Friday, June 11, 2010
1) As ever, the militancy of these workers is driven by hyperintensive rates of exploitation. In recent decades, much of the surplus value accumulated by capital in China has been the result of unpaid labour, accumulated wage arrears that are never paid off. Otherwise, wages are so low that workers have to perform dozens of extra hours of overtime per month in order simply to live.
2) Most of the strikes involve smaller groups of workers, in the thousands rather than the hundreds of thousands. The absence of independent union organisation and the surveillance capacities of capital mean that workers find it very difficult to organise on a very large scale, which takes time, coordination and an apparatus of communication that those workers as yet lack. But two or three thousand workers in a single factory can much more feasibly halt production.
We have seen waves of strikes and direct action in China before but, Charlie Hore argues, these were mostly of a defensive character. Recent strikes have been offensive. The FT reports:
In fact, China has witnessed considerable industrial unrest in recent decades, much of it localised and attracting little publicity. The causes have tended to be unpaid wages or Dickensian working conditions. While the organisers of such strikes have often got into trouble, in many cases the authorities have taken a relatively relaxed attitude, provided the disputes remained small and non-violent, seeing them as a way of blowing off steam.
Mr Gilholm and other analysts, however, said the Honda strikes were a new development because they focused on wages rather than perceived abuses, meaning even well-run factories could become vulnerable to labour disputes.
“It is a new form of strike – a very symbolic event,” said Liu Cheng, a professor at Shanghai Normal University and an outside adviser in the drafting of the 2008 labour law. After wages had been held down for long periods, he said, “finally there is this explosion. It is because of workers’ growing awareness of labour rights, and more talk and debate about the subject.”
In the strike at the Honda plant in Foshan, notably, workers formed an organisation separately from the official union, with independently elected delegates to represent them vs management.

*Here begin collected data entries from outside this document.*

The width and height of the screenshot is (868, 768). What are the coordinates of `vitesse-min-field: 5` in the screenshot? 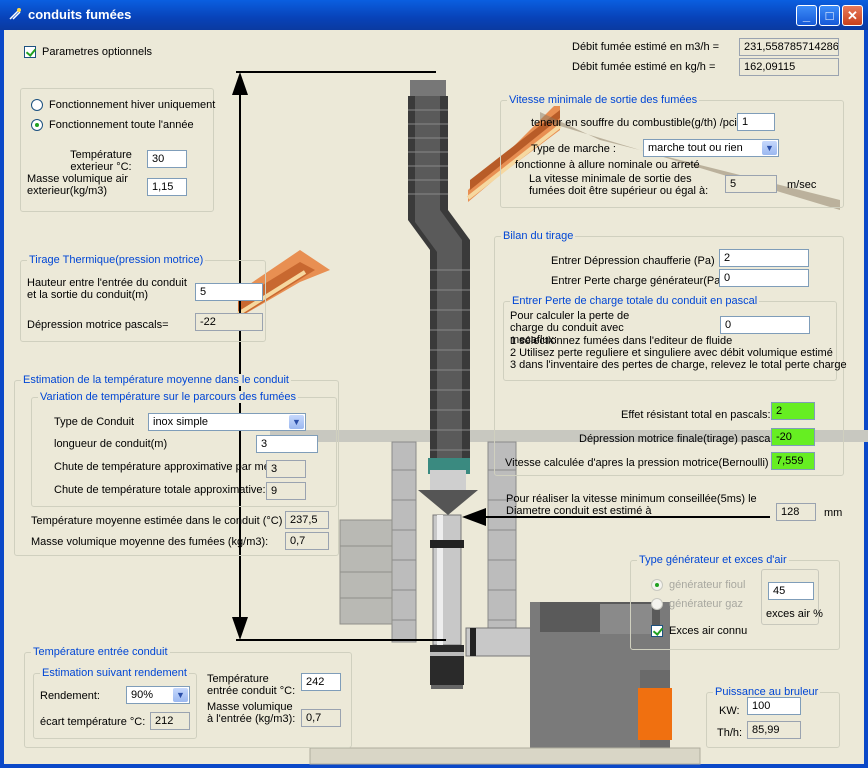 It's located at (751, 184).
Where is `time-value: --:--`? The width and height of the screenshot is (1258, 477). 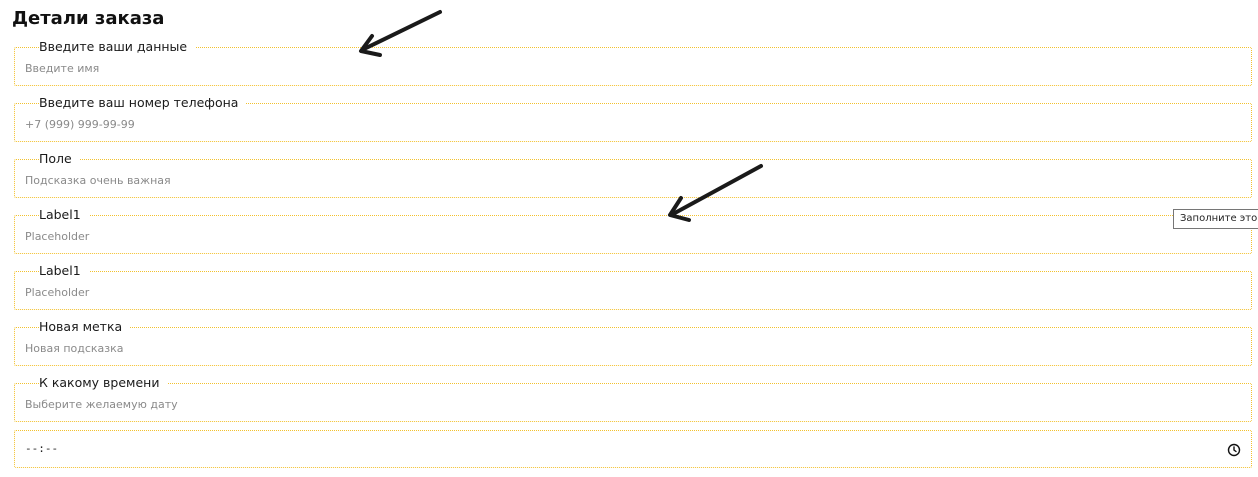 time-value: --:-- is located at coordinates (42, 448).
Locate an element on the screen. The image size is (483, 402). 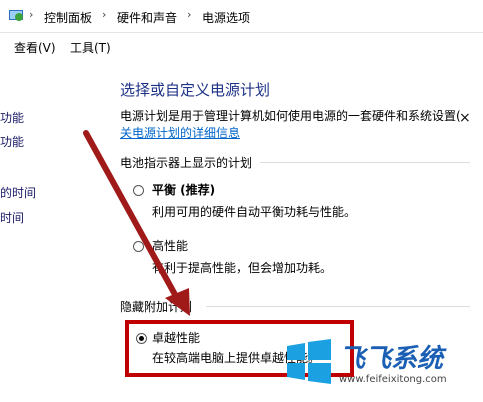
radio-balanced is located at coordinates (138, 190).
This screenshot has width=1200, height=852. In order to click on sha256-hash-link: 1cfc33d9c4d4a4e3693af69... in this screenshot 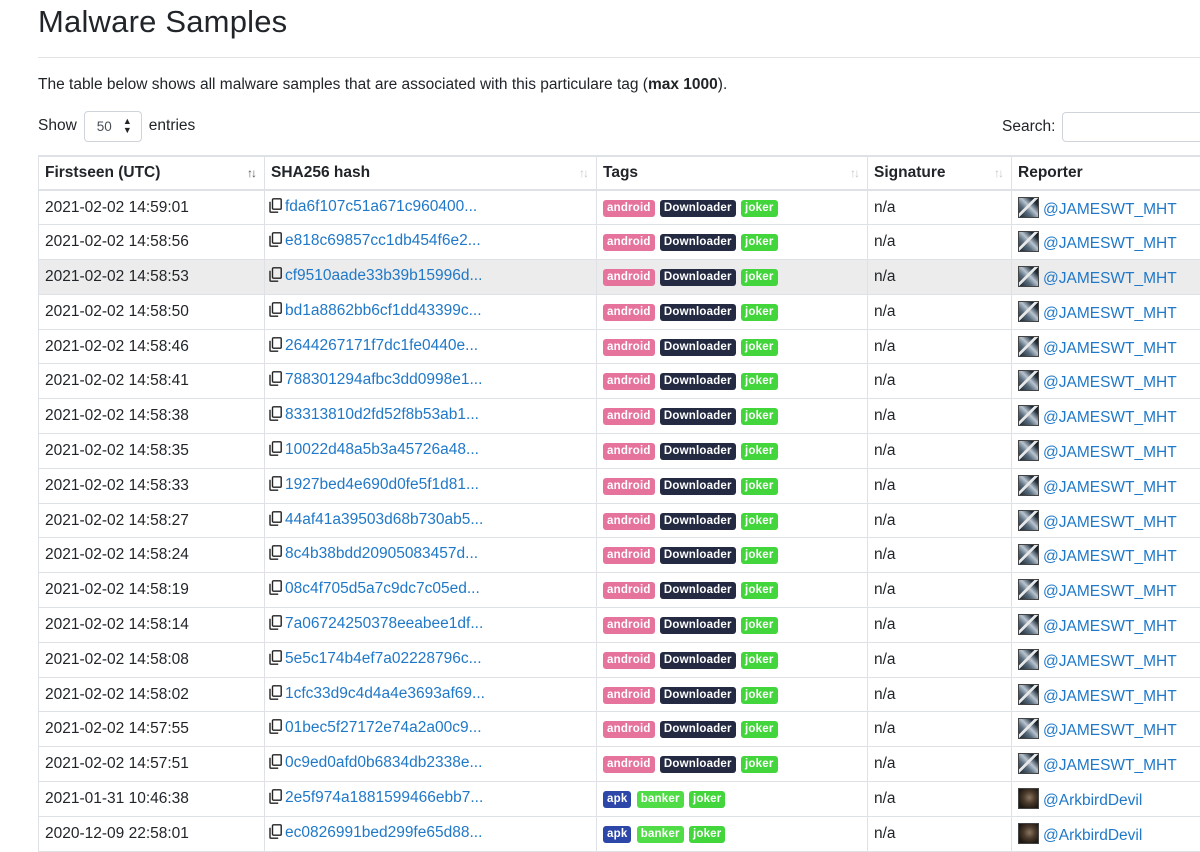, I will do `click(385, 694)`.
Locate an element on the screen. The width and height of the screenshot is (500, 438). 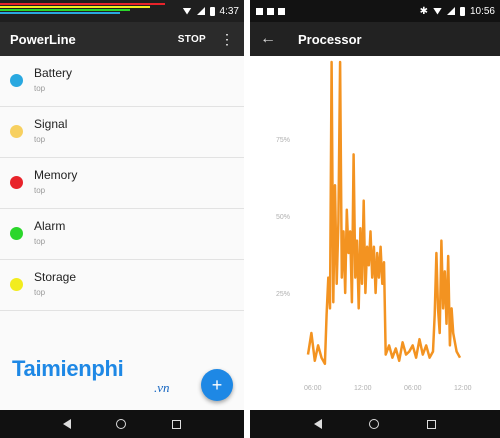
list-item-storage: Storage top is located at coordinates (122, 286).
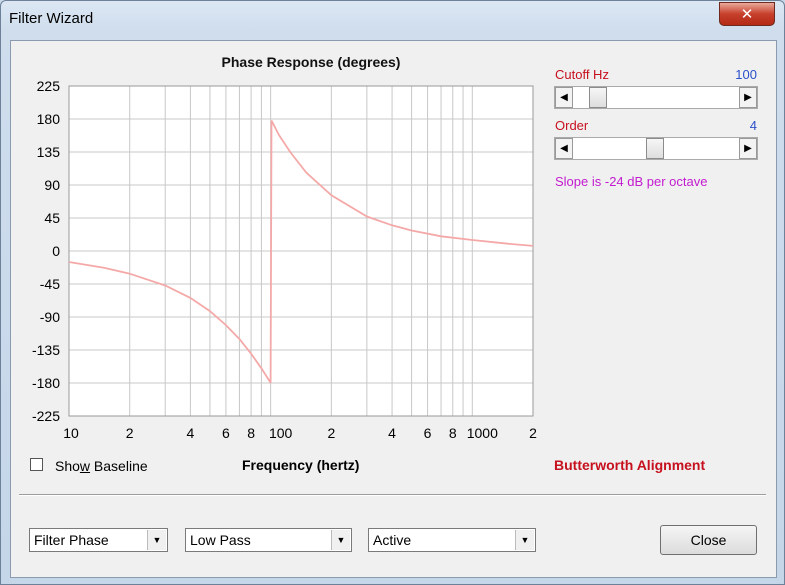 The width and height of the screenshot is (785, 585). What do you see at coordinates (102, 466) in the screenshot?
I see `show-baseline-label: Show Baseline` at bounding box center [102, 466].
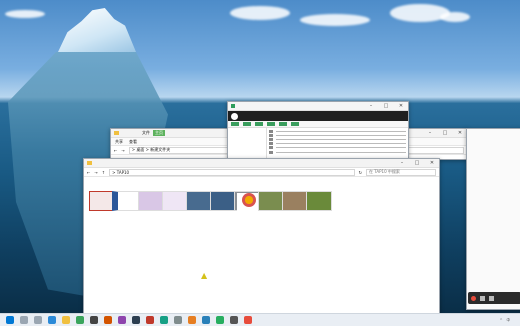  I want to click on file-thumbnail, so click(319, 201).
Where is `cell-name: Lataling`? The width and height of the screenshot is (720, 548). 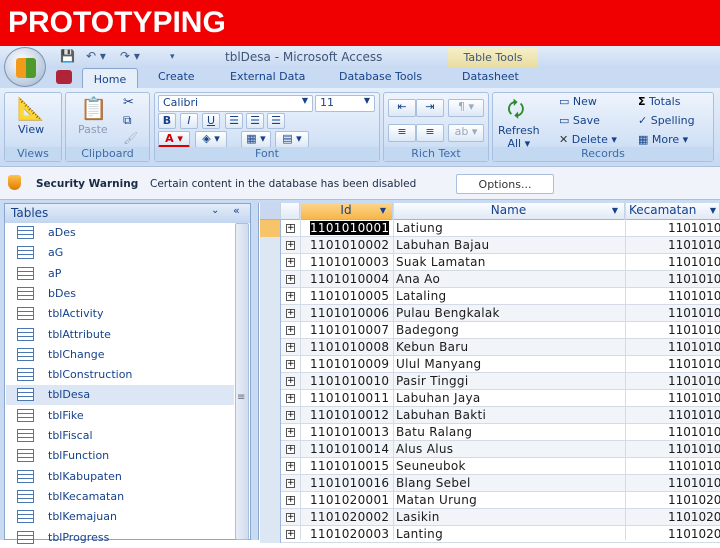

They have also been using new technologies (which the Chinese working class has, after all, manufactured in bulk) to coordinate their actions. The success of those workers has inspired a series of similar actions within Honda, with workers in other plants demanding parity with Foshan. There is another factor that improves labour's bargaining power, and that is the labour shortages that have occurred in many areas as the Chinese government has battled recession by investing heavily in infrastructural projects. To attract workers, some cities have had to raise their minimum wage,which has led to workers in other cities demanding the same. These advantages are temporary - a sudden economic reversal could put workers on the back foot again. But they could produce a movement that will irreversibly alter the status of the Chinese working class.
The threat to capital, the Chinese state and the stock markets, is that a model of de facto independent trade unionism will start to be taken up and replicated among other Chinese workers, and will result in an increasing share of production going to the working class. More generally, it poses a potential long-term political threat to what has been one of the most advantageous states for capitalist investment and development in the world. The ability to appropriate basically free labour, to super-exploit migrant workers moving from the villages to the coastal slums, to accumulate some of the fattest profits in the world, has always depended on containing the expanding working class. For example, the migrant worker economy in China works much the same way as it does elsewhere. Millions of workers flee impoverished rural lives, where a basic safety net is being taken away, many of them relying on false identification papers to get a job. Once they've got a job, they often end up as part of a live-in work-force, sleeping in dormitories, eating collectively. They are a cheap labour force, producing for an export market. If they acquire political and economic rights - increase their class power in other words - their susceptibility to this kind of exploitation is greatly diminished. Foreign investors in the coastal 'boom' areas may, business papers warn, be frightened away by a period of industrial unrest. Since the CCP is not going to restore some mythical Maoist golden age, it will either have to break the strikes with repression, or find ways to accomodate the workers politically, offer some reforms without substantially threatening profits. Or it may lose control in the long run.